Lawyer Amal Clooney arrives for a press conference at Acropolis Museum in Athens, Wednesday, Oct. 15, 2014. Lawyers Geoffrey
Lawyer Amal Clooney arrives for a press conference at Acropolis Museum in Athens, Wednesday, Oct. 15, 2014. Lawyers Geoffrey Robertson, Norman Palmer and Amal Clooney arrived Monday to Greece on a four-day visit to meet government officials, including Prime Minister Antonis Samaras, and advise on Greece's quest to have the Parthenon Marbles returned to Athens. (AP Photo/Petros Giannakouris)

Amal Clooney. Glamorous, famous, and intelligent, with the academic and professional credentials to match. More and more these days, we're seeing women lawyers getting international celebrity news coverage. And, as a new female lawyer myself, I absolutely love it.

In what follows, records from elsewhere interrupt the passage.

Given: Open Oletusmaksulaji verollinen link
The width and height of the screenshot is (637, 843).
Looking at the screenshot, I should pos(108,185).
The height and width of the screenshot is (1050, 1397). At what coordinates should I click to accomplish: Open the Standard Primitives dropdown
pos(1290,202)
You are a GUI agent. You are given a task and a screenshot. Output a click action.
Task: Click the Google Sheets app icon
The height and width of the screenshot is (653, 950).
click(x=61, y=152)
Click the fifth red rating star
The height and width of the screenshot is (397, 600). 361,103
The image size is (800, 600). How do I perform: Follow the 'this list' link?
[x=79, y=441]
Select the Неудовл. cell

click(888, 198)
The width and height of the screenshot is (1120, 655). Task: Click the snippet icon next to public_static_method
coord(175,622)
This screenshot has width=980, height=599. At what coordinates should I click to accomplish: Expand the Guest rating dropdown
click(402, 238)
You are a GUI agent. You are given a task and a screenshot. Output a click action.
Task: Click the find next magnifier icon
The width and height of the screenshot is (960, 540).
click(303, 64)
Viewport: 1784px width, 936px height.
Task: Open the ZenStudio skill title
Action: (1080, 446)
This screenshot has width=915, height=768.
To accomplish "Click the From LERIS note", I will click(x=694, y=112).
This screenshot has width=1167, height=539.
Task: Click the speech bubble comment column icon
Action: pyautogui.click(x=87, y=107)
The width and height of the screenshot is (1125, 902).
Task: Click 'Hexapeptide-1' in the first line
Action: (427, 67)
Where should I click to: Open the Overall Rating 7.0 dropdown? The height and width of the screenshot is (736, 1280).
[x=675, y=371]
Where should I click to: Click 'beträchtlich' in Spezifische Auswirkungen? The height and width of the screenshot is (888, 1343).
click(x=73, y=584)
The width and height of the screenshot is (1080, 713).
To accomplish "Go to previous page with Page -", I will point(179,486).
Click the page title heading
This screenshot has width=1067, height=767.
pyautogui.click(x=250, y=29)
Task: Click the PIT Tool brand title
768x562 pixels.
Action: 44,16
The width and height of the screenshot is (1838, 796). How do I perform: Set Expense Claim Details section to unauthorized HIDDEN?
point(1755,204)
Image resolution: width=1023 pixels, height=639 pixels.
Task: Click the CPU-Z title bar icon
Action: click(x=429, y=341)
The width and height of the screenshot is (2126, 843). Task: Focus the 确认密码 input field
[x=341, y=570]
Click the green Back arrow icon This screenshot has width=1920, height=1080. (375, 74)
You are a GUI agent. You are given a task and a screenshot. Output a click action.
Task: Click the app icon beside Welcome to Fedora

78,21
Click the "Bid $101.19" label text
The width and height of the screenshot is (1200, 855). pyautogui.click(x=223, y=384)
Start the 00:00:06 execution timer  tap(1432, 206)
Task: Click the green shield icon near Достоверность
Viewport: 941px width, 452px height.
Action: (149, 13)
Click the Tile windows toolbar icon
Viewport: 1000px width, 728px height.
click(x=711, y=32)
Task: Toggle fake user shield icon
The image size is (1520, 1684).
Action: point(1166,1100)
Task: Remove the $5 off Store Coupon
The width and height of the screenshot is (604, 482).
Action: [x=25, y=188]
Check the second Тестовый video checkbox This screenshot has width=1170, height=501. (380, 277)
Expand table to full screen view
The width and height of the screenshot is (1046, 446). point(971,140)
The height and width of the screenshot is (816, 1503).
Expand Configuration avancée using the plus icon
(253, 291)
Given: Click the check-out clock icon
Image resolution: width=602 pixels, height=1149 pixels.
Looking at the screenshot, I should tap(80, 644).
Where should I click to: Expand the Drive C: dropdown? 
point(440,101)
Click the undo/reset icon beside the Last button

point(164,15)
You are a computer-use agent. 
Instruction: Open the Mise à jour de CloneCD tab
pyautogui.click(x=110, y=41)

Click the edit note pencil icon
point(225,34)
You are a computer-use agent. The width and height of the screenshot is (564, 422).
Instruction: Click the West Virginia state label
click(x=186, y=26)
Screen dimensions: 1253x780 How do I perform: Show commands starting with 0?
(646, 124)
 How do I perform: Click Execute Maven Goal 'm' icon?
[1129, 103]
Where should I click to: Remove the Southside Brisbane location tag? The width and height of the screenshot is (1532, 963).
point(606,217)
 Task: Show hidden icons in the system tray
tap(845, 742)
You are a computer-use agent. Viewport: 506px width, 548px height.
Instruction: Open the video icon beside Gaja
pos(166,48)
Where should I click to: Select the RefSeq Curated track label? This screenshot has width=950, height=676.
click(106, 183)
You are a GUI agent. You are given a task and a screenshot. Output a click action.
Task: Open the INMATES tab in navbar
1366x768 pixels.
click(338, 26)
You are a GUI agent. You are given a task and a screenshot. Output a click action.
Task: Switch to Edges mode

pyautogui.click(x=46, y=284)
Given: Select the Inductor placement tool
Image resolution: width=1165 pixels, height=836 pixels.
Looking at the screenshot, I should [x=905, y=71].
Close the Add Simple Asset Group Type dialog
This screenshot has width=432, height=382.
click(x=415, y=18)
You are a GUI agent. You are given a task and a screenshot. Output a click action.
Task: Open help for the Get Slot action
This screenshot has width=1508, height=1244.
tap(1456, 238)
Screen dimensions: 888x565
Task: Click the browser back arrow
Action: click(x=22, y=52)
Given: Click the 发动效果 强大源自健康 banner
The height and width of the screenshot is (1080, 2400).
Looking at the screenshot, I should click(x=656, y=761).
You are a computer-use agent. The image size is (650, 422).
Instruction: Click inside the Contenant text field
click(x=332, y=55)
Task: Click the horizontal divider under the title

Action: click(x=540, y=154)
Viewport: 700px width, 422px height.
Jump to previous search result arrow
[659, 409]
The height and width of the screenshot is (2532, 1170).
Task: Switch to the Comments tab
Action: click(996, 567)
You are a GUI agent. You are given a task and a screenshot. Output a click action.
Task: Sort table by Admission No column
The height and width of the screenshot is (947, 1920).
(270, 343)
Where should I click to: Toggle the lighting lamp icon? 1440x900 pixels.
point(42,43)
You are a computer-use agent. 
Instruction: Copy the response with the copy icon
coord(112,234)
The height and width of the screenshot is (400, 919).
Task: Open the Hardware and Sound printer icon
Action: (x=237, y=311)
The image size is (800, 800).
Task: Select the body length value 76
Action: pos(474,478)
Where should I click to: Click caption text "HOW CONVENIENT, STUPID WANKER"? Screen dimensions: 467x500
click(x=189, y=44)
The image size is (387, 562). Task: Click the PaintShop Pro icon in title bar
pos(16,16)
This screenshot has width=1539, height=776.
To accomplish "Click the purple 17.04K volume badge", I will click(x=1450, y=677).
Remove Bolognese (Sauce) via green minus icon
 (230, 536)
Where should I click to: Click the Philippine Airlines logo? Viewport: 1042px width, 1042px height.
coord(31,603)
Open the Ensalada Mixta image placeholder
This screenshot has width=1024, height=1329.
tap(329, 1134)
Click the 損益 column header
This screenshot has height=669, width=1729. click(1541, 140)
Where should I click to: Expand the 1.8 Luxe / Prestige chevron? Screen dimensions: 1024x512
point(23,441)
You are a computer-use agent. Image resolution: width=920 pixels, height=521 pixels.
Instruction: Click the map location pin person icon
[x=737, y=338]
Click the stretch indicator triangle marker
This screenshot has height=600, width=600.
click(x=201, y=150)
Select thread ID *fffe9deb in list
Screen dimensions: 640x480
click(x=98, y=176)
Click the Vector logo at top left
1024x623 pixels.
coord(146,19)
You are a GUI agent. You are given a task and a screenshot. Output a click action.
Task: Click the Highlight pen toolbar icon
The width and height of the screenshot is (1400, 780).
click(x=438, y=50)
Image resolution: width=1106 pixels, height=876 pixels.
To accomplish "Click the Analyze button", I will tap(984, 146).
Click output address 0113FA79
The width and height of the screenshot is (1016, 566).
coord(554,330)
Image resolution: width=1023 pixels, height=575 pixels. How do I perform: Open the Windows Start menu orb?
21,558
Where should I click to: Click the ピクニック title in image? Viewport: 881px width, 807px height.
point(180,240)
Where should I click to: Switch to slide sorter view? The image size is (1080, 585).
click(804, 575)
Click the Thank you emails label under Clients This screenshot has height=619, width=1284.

It's hard to ignore the recent influx of female attorneys in pop culture. Whether they are married to movie stars or making a career in entertainment for themselves, these women are frequenting the celebrity newsfeeds of today and making them stronger at that.

Amal is the perfect example. She's a human rights attorney, went to Oxford and NYU School of Law, and has worked for now-U.S. Supreme Court Justice Sonia Sotomayor. Yet she is also on the cover of People and in the pages of Us Weekly.

Savannah Guthrie, co-anchor of the TODAY show, is another case in point. She graduated magna cum laude from Georgetown University Law Center, got the high score on the Arizona Bar Exam back in 2002, and is NBC News Chief Legal Correspondent. But you can also find her featured on Perez Hilton and Radar Online.

In fact, ABC's most recent Bachelorette is a lawyer, and a former Real Housewife of New York City has her J.D. Our beloved late-night talk show host Seth Meyers is married to an attorney. There is even a recent, albeit controversial, fictional NBC show about a female judge.

Some may say that the fame associated with these women comes with their movie star husbands or involvement with television. And, while there may be some merit to those arguments, I'd like to think of this trend as something bigger than that -- a societal change. A change in attitude where people are developing a deeper interest in the world around us. Where people are developing a greater curiosity in the glamorous and philanthropic, the elegant and smart, the chic and socially conscious.

Media attention is a powerful tool. No matter how the spotlight finds these women, it really doesn't matter. They are more likely to use it and harness it to affect our world in a positive way.

That is the impact several of my colleagues and I strive to make with our law degrees.

Still, to be safe, I'll just throw this out there -- Leonardo DiCaprio, call me!